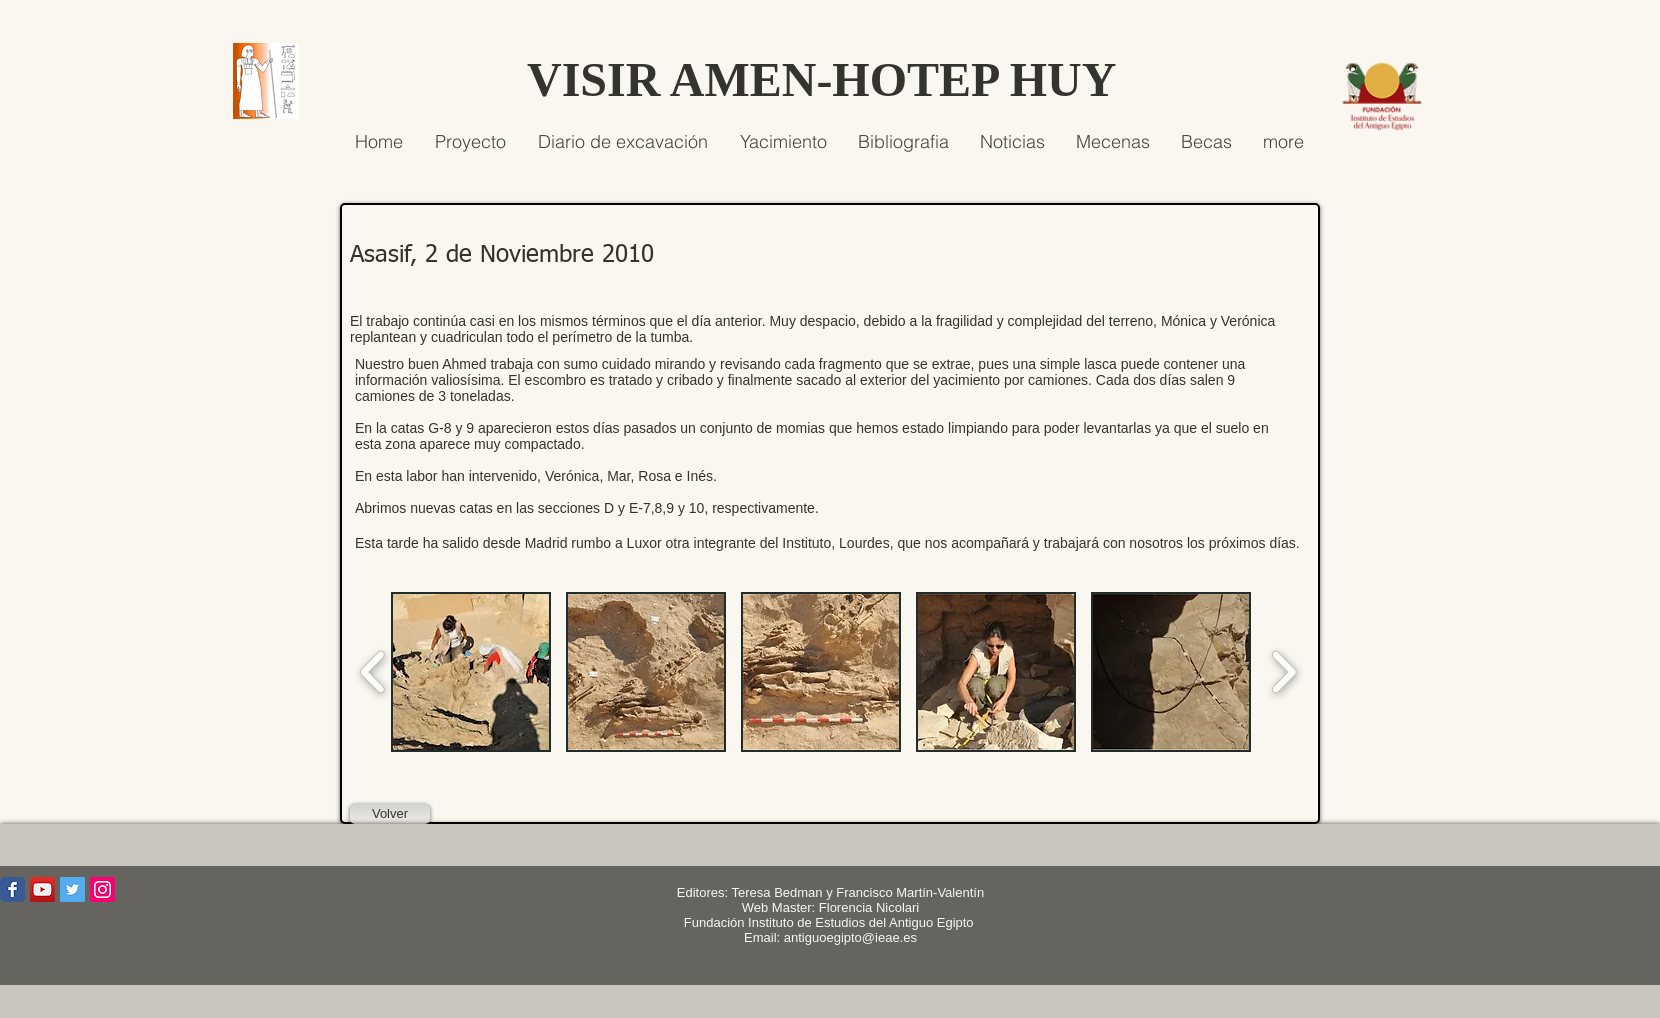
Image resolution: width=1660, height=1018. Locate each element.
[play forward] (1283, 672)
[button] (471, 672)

...

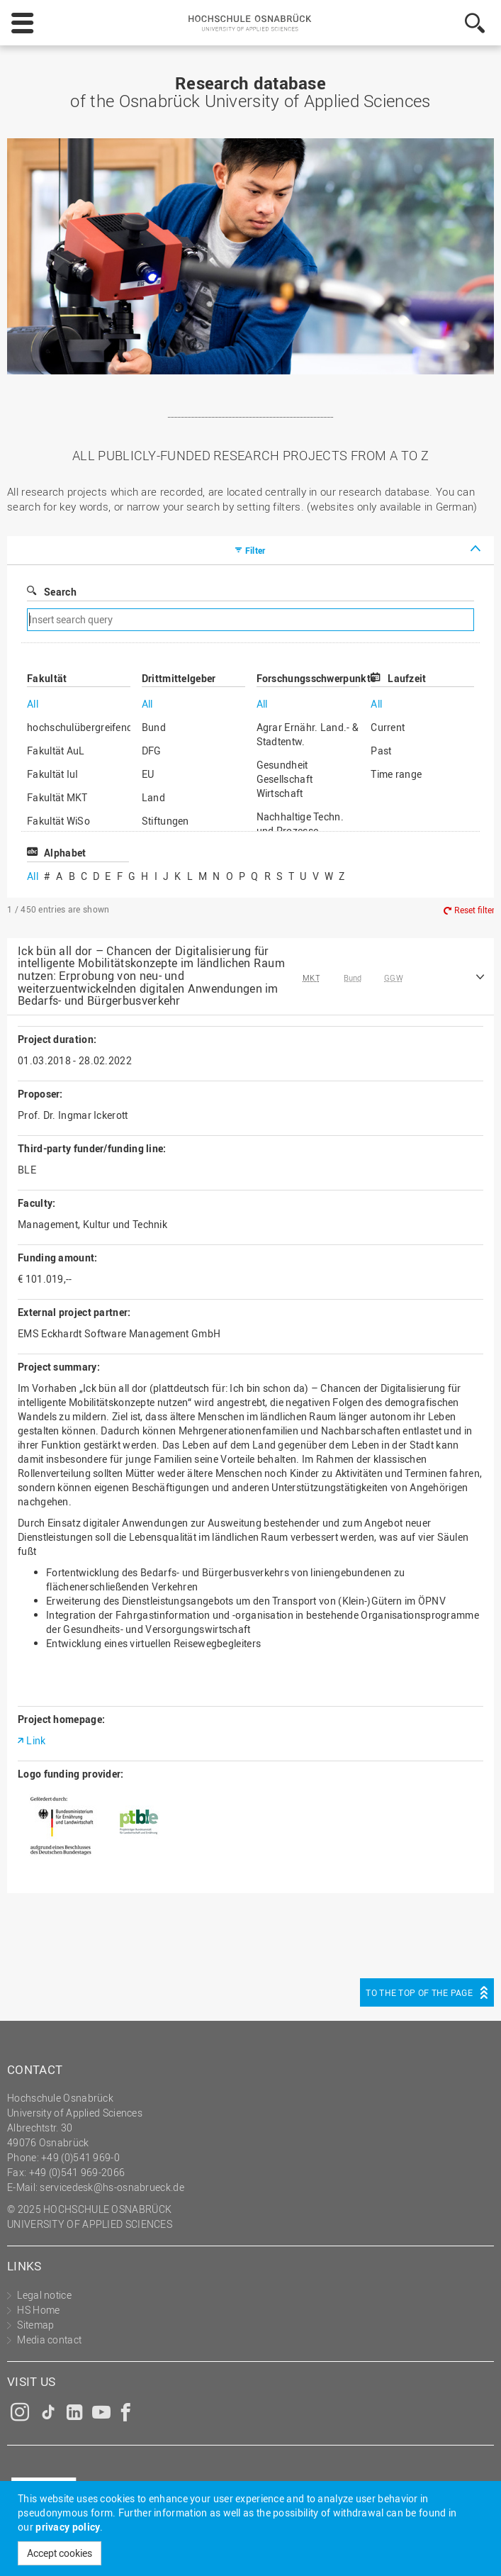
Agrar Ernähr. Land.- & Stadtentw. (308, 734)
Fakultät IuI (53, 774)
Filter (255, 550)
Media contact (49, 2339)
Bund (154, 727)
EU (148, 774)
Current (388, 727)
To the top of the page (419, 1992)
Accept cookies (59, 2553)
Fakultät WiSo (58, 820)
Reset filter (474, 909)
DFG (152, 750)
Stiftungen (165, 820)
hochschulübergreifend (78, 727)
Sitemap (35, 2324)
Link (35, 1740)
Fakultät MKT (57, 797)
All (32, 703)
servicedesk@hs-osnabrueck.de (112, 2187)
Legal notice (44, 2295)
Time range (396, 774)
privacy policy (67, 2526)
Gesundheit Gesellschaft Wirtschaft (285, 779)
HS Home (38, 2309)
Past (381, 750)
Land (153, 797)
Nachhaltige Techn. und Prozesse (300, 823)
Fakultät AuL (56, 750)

---

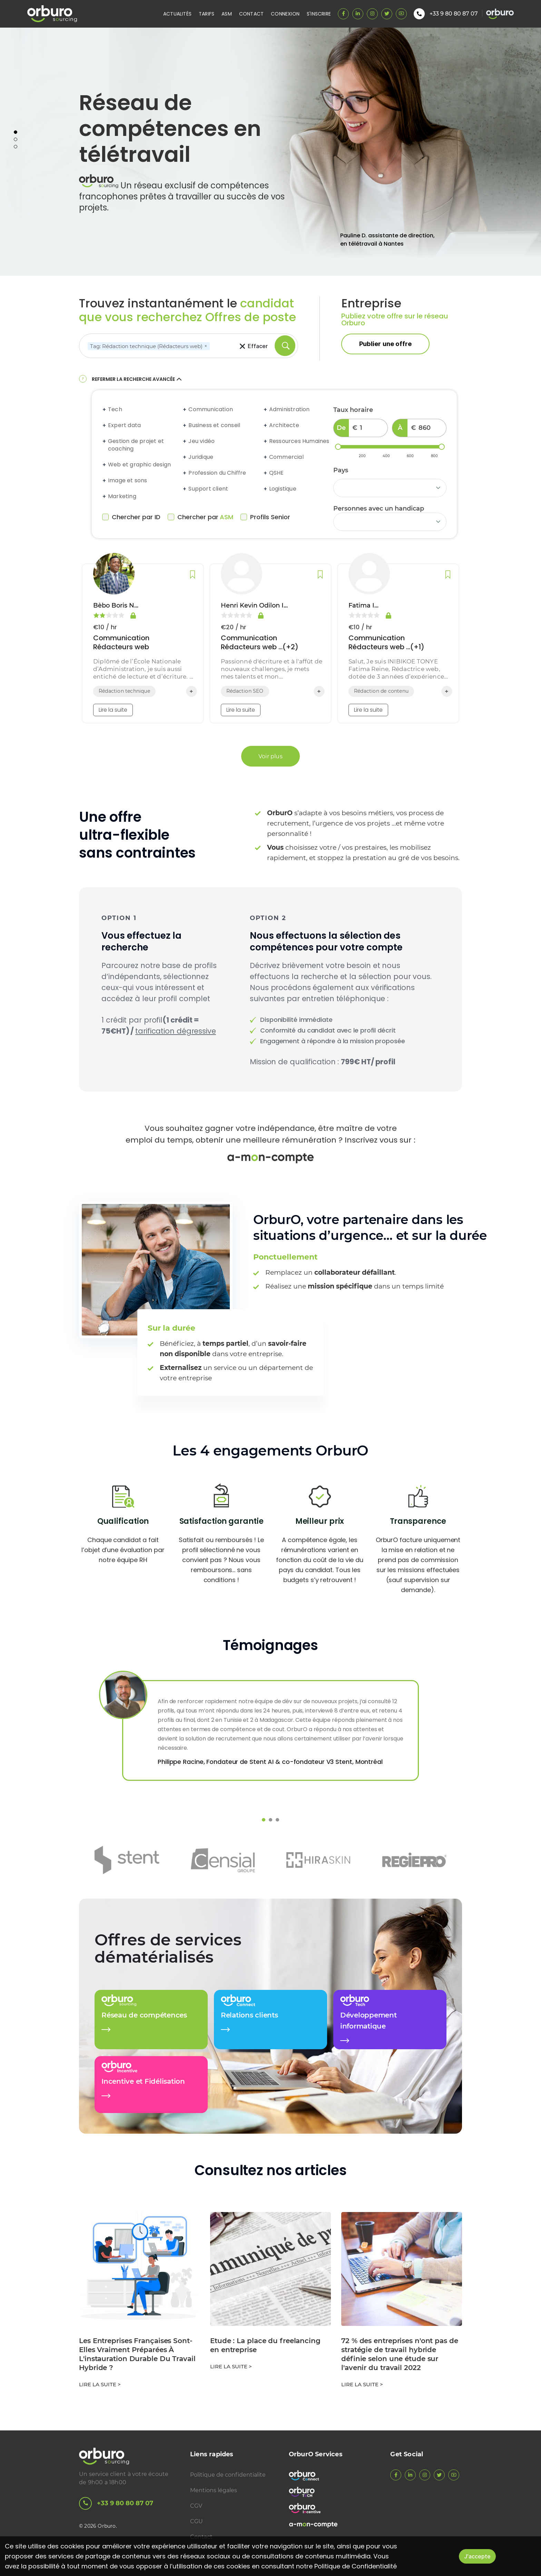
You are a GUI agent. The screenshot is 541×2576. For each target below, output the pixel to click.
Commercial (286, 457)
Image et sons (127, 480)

> **AIM OF THE TASK**
Rewrite the data from the line containing "Fakultät WiSo (58, 820)" to the line containing "Nachhaltige Techn. und Prozesse (300, 823)", both included, as a numbered list with no blank lines, leaving out everything else.

> **SOLUTION TO THIS EXERCISE**
1. Fakultät WiSo (58, 820)
2. Reset filter (474, 909)
3. DFG (152, 750)
4. Stiftungen (165, 820)
5. hochschulübergreifend (78, 727)
6. Sitemap (35, 2324)
7. Link (35, 1740)
8. Fakultät MKT (57, 797)
9. All (32, 703)
10. servicedesk@hs-osnabrueck.de (112, 2187)
11. Legal notice (44, 2295)
12. Time range (396, 774)
13. privacy policy (67, 2526)
14. Gesundheit Gesellschaft Wirtschaft (285, 779)
15. HS Home (38, 2309)
16. Past (381, 750)
17. Land (153, 797)
18. Nachhaltige Techn. und Prozesse (300, 823)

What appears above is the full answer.